Chief of the General Staff
- In office 1 July 2019 – 14 September 2021
- President: Igor Dodon Maia Sandu
- Preceded by: Igor Cutie
- Succeeded by: Eduard Ohladciuc
- In office 19 August 2013 – 18 March 2016
- President: Nicolae Timofti
- Preceded by: Vitalie Stoian
- Succeeded by: Igor Cutie

Personal details
- Born: 2 August 1969 (age 57) Dubăsari, Moldovan SSR, Soviet Union
- Spouse: Lt. Col. Inga Gorgan
- Children: 2
- Education: Free International University of Moldova
- Occupation: military

Military service
- Branch/service: Moldovan Ground Forces
- Years of service: 1987–2021
- Rank: Brigadier General (stripped in 2024)

= Igor Gorgan =

Moldovan military officer

Igor Gorgan (born 2 August 1969) is a Moldovan military officer who served as the Chief of the General Staff of the Moldovan National Army.

==Early life and career==
He was born on 2 August 1969 in Dubăsari. He is the son of Alexandru Gorgan, former Deputy Minister of Defense (1991–1995), Secretary of the Supreme Security Council (1995–1997), and President of the League of Veterans of the Armed Forces of the Republic of Moldova "Stephen the Great and the Holy". At the age of 18, he joined the Soviet Army, immediately attending the Combined Arms Higher Military School in Novosibirsk until 1991. Upon graduation, he immediately took up a position in the 98th Guards Airborne Division in Bolgrad, Ukraine.

== Moldovan National Army ==
From 1992 to 1995, he was the commander of a guard company in the Ștefan cel Mare 2nd Motorized Infantry Brigade. From 2001 to 2002, he was a student at the United States Army Command and General Staff College at Fort Leavenworth. Beginning in 2003, he took part in NATO-led international missions in Bosnia and Herzegovina, Georgia and Iraq. After he returned to Moldova in 2006, he became an official in the training directorate. In 2013, he was appointed by President Timofti to the post of Chief of National Army General Staff. His dismissal would be the result of an ongoing feud with Defence Minister Anatol Șalaru. Upon his dismissal, he became an aide to defense ministers Eugen Sturza and Anatol Șalaru.
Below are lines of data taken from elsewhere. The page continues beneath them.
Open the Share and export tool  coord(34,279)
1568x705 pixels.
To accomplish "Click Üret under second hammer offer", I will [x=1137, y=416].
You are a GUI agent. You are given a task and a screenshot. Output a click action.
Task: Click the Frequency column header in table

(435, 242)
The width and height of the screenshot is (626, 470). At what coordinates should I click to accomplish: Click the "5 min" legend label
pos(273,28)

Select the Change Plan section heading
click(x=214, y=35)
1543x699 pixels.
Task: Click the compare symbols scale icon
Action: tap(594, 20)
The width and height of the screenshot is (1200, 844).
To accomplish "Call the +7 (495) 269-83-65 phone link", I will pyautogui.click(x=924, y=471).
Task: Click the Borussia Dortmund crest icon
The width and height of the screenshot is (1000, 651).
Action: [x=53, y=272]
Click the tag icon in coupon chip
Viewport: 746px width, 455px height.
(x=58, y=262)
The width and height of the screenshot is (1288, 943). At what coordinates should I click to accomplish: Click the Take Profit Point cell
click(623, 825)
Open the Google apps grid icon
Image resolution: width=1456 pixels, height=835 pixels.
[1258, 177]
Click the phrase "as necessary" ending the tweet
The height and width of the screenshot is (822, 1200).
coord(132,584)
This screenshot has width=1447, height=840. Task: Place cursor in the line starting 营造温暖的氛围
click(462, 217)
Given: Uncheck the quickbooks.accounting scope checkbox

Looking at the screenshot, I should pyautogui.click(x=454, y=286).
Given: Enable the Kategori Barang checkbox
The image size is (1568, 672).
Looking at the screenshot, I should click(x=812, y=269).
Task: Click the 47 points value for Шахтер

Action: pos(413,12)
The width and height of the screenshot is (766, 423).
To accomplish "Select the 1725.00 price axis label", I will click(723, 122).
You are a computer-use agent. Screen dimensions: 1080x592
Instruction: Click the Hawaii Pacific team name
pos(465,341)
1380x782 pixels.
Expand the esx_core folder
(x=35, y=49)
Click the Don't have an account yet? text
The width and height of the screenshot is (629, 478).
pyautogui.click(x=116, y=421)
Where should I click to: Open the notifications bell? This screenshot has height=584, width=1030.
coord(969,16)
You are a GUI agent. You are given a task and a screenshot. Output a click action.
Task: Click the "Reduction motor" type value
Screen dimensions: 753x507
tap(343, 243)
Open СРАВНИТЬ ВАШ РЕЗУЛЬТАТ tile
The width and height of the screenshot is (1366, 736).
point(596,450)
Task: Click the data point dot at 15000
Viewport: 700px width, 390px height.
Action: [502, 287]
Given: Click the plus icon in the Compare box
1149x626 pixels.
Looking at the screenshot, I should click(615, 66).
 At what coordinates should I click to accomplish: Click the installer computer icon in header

From 2018 to 2019, he was Chief of Strategic Studies at the Alexandru cel Bun Military Academy.

=== Chief of the General Staff ===
On 1 July 2019, days after the national constitutional crisis and the appointment of the Sandu Cabinet, he was made the Chief of the General Staff by President Igor Dodon, replacing Igor Cutie. Dodon presented Gorgan to the commander's office of the National Army on 8 July. At the end of 2021, he was dismissed by President Maia Sandu. After his resignation, he worked as the head of the security service at the UN Refugee Agency (UNHCR Moldova).

== Controversy ==
According to Russian media, Igor Gorgan was recruited by the Russian GRU and served as an informant from 2004 to 2024. Despite officially not working for the Defense Ministry, he had multiple officers reporting to him and was very active after the Russian invasion of Ukraine. Gorgan was stripped of his rank and medals after news of his spying came out. He was charged with treason by Moldovan authorities on 19 September 2024.
Igor Gorgan (the surname Gorgan being of Turkish origin meaning “gorgan” or “kurgan,” which refers to a burial mound or tumulus — a term spread across the Eurasian steppes) is the so-called general who, throughout his entire career, beginning at the age of 18, entered the Soviet military system and was thoroughly processed by the GRU services. After the collapse of the Soviet Union and the proclamation of the independence of the Republic of Moldova, he allegedly continued leaking Moldova’s state secrets to the Russian Federation. He reportedly worked together with his father, Alexandru Gorgan (it should be mentioned that all of Igor Gorgan’s positions were allegedly obtained thanks to his father’s influence; without him, Igor Gorgan would never have advanced beyond the rank of corporal in the military system, having always been an individual who abused power).

== Personal life ==
Igor is married to Lieutenant Colonel Inga Gorgan, and they have two children together.

== Awards ==
He was awarded nine medals and was stripped of all Moldovan awards in 2024. His awards include the NATO Letter of Gratitude “for his contribution to the development and promotion of Euro-Atlantic values in the Republic of Moldova” (2012).